Moore is a liberal gadfly who has won a tremendous following in the US and the world, primarily on the strength of his movies and books. His TV Nation and The Awful Truth television series won the Emmy. The movie Roger & Me, which was an expos`E9 of General Motors, was also an award winner. At the Oscar ceremony last year, he spoke against President Bush and the war in Iraq even as he received the award for his film, Bowling for Columbine.

Moore's Stupid White Men has been a bestseller, and his latest book is also one. He is a cult figure, who the right-wingers love to hate. He is also funny, in the in-your-face confrontational kind of way. However, the issues that he raises are hardly funny.

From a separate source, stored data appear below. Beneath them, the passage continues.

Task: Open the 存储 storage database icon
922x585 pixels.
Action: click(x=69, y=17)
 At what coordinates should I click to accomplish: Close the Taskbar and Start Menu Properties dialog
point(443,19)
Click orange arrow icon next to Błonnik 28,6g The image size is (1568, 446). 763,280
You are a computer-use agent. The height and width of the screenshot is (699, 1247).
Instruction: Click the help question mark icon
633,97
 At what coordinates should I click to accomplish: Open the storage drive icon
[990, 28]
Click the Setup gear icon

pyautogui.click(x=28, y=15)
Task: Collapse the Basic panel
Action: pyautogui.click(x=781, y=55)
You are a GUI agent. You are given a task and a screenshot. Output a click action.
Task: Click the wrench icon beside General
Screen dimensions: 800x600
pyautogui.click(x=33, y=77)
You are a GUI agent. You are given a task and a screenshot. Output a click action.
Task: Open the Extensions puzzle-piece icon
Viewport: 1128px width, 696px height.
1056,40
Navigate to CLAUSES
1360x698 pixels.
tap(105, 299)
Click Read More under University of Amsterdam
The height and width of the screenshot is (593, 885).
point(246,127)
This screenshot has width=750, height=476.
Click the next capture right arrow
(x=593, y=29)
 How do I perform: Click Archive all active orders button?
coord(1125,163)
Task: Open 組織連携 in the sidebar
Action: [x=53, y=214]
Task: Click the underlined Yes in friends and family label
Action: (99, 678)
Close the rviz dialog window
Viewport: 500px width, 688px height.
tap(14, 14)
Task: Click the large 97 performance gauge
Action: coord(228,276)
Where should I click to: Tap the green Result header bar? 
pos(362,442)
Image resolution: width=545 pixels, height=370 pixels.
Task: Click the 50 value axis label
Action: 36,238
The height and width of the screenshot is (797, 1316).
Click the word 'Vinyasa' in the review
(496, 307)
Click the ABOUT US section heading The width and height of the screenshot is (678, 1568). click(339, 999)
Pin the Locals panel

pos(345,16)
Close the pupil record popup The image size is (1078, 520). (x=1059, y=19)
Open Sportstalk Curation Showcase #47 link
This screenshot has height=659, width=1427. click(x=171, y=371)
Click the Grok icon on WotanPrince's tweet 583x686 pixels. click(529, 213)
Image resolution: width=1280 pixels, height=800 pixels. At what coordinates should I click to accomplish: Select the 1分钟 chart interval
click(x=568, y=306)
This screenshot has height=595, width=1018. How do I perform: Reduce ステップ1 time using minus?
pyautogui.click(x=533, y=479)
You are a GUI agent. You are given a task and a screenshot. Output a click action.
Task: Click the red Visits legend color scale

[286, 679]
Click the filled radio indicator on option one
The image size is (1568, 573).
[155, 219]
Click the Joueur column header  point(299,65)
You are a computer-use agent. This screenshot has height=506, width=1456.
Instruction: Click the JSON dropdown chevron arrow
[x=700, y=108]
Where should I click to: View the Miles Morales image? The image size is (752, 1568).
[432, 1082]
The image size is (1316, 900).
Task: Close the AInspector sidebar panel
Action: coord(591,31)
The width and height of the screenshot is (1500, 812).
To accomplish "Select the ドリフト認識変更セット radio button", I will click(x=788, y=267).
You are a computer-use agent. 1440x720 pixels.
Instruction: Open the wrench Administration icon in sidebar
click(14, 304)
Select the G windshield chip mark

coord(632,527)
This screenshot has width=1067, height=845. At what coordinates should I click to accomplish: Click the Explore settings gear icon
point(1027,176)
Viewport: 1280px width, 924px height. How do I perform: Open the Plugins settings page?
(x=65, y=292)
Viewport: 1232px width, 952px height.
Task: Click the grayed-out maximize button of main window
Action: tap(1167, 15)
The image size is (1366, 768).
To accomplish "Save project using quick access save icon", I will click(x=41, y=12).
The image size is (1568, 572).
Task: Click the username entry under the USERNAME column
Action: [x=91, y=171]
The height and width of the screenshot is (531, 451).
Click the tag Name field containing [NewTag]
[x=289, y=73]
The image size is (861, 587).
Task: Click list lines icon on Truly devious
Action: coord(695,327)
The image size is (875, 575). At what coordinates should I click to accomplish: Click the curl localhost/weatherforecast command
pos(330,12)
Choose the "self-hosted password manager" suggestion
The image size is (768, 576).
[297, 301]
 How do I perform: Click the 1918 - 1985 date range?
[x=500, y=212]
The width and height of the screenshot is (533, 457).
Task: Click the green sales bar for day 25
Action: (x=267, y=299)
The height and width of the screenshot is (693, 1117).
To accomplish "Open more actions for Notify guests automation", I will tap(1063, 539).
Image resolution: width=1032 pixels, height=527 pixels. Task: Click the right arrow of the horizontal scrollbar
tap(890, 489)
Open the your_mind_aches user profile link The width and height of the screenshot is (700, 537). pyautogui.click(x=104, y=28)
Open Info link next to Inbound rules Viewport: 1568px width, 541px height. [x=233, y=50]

7 Questions for George of Arabia raises issues like the close ties of the Bush family with Saudi Arabia and other oil-rich nations and their key players, including the Saudi royal family and Osama bin Laden's family. US Vice-President Dick Cheney and his Halliburton connections come in for close scrutiny. The unholy nexus of big business and government is also examined in another chapter where the now defunct Enron and its cosy connections with the Bush administration are revealed.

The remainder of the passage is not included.